** GIVEN PASSAGE **
▬▬▬
16 people commented on this game (newest first):
The last game did not disappoint :)
As some people have mentioned, the puzzles were not as challenging as in previous games. But I did find them to be exciting. There are autosave parts to the game where you have to try and stay alive (don't want go give too many details away), and multiple endings to the game.
One thing that did irritate me though was the music, especially when they were in the 1920's. And I never understood what the dream was about halfway-through the game.
Anyways, I will miss playing these games :)
I wish the puzzles were a little bit more challenging and inventive. It's probably the easiest and down-to-earth Ben Jordan case. But hey - there's at least that quirky dinner puzzle.
You've got to admire the effort that went into the Ben Jordan series. A completed series of eight games with charming graphics, diverse characters and atmospheric locations, an ongoing adventure that gets nicely wrapped-up in the end, several parts featuring (mostly) good voice acting, and all to be downloaded free of charge. There are many things about Ben Jordan that can only be greatly appreciated and applauded.
That said, I do feel that the series has never been without its flaws. Once you take a moment to reflect on what's happening and start asking some critical questions, the main and individual storylines reveal holes, weaknesses, illogicalities and forced plot devices.
▬▬▬
Copy the game comments above word for word, from start to finish.
▬▬▬
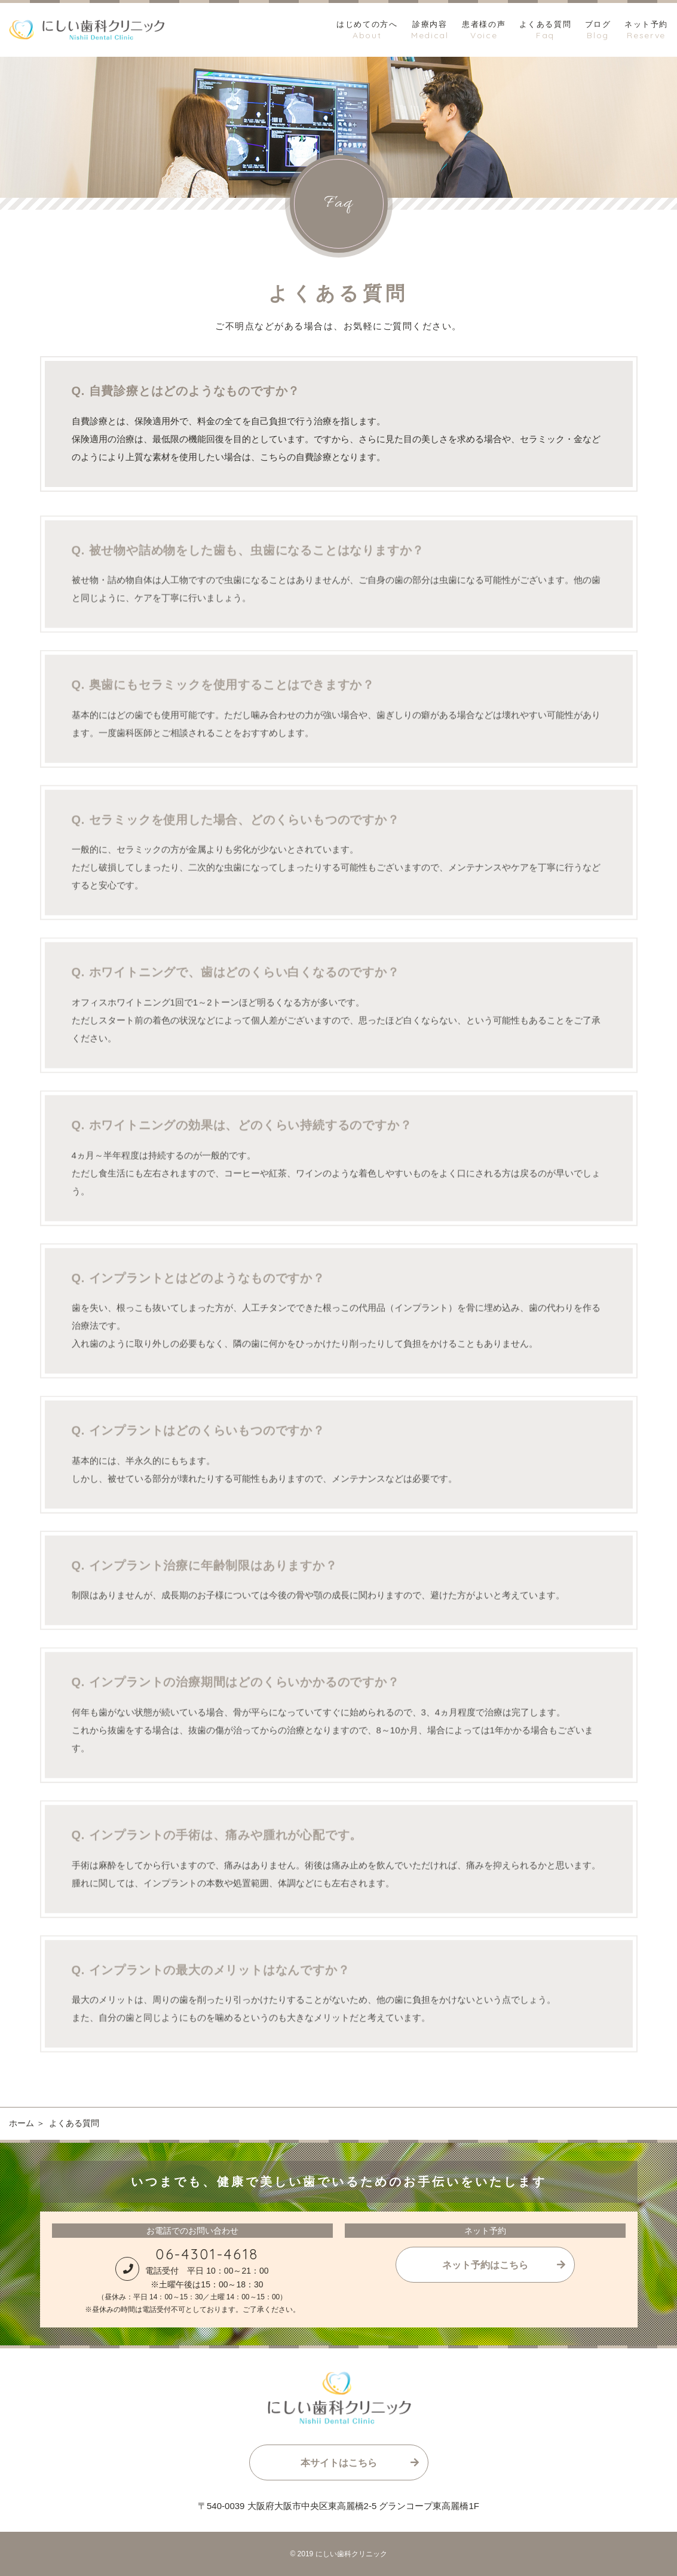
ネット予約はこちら (485, 2265)
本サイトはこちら (339, 2463)
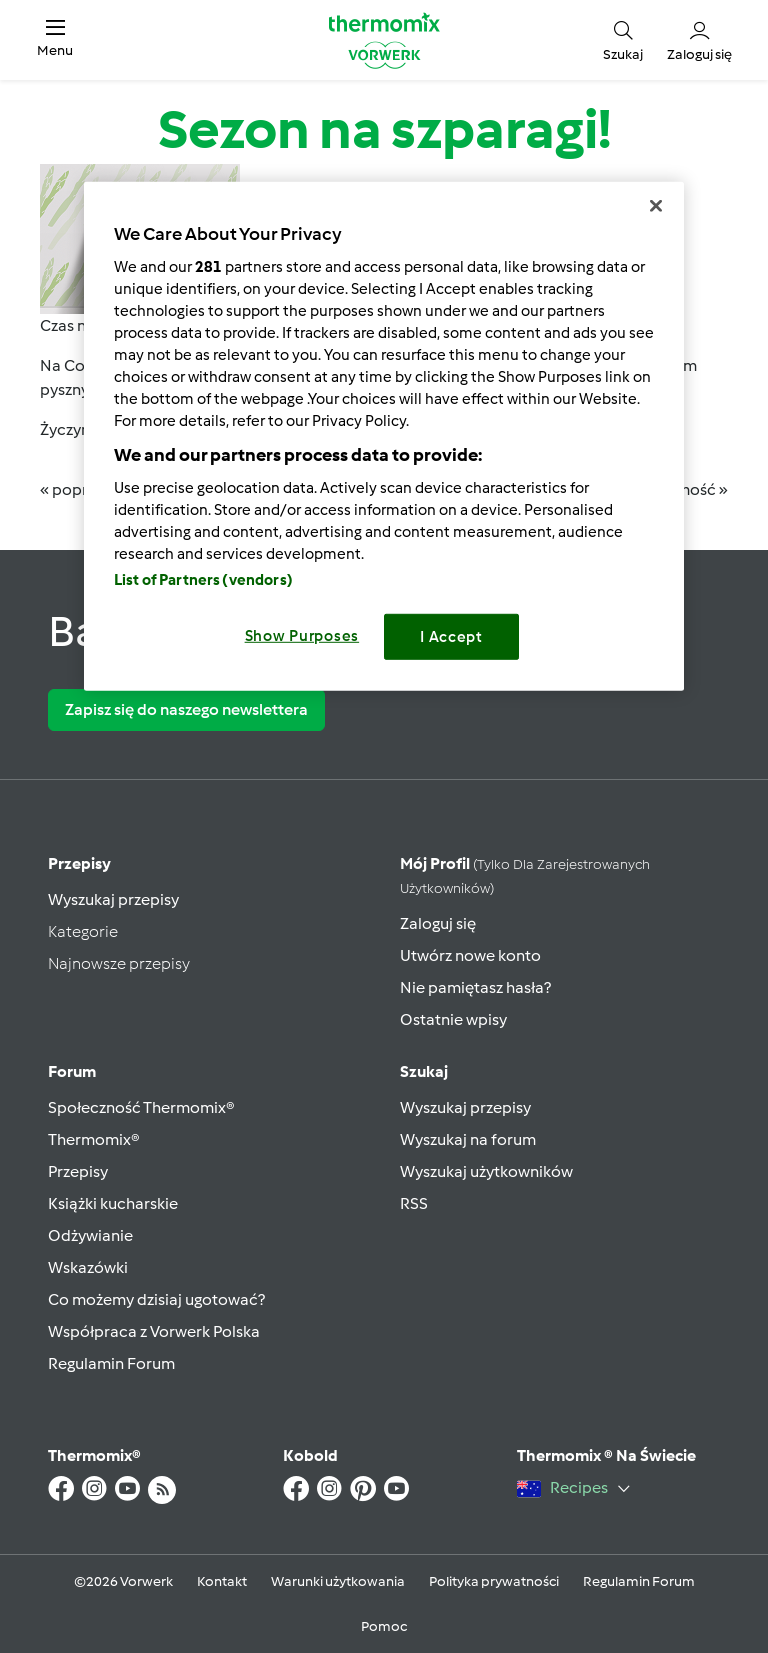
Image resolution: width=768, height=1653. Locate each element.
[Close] (656, 206)
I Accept (451, 637)
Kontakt (222, 1581)
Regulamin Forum (111, 1363)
▬▬▬
** REPLY **
16 people commented on this game (newest first):
The last game did not disappoint :)
As some people have mentioned, the puzzles were not as challenging as in previous games. But I did find them to be exciting. There are autosave parts to the game where you have to try and stay alive (don't want go give too many details away), and multiple endings to the game.
One thing that did irritate me though was the music, especially when they were in the 1920's. And I never understood what the dream was about halfway-through the game.
Anyways, I will miss playing these games :)
I wish the puzzles were a little bit more challenging and inventive. It's probably the easiest and down-to-earth Ben Jordan case. But hey - there's at least that quirky dinner puzzle.
You've got to admire the effort that went into the Ben Jordan series. A completed series of eight games with charming graphics, diverse characters and atmospheric locations, an ongoing adventure that gets nicely wrapped-up in the end, several parts featuring (mostly) good voice acting, and all to be downloaded free of charge. There are many things about Ben Jordan that can only be greatly appreciated and applauded.
That said, I do feel that the series has never been without its flaws. Once you take a moment to reflect on what's happening and start asking some critical questions, the main and individual storylines reveal holes, weaknesses, illogicalities and forced plot devices.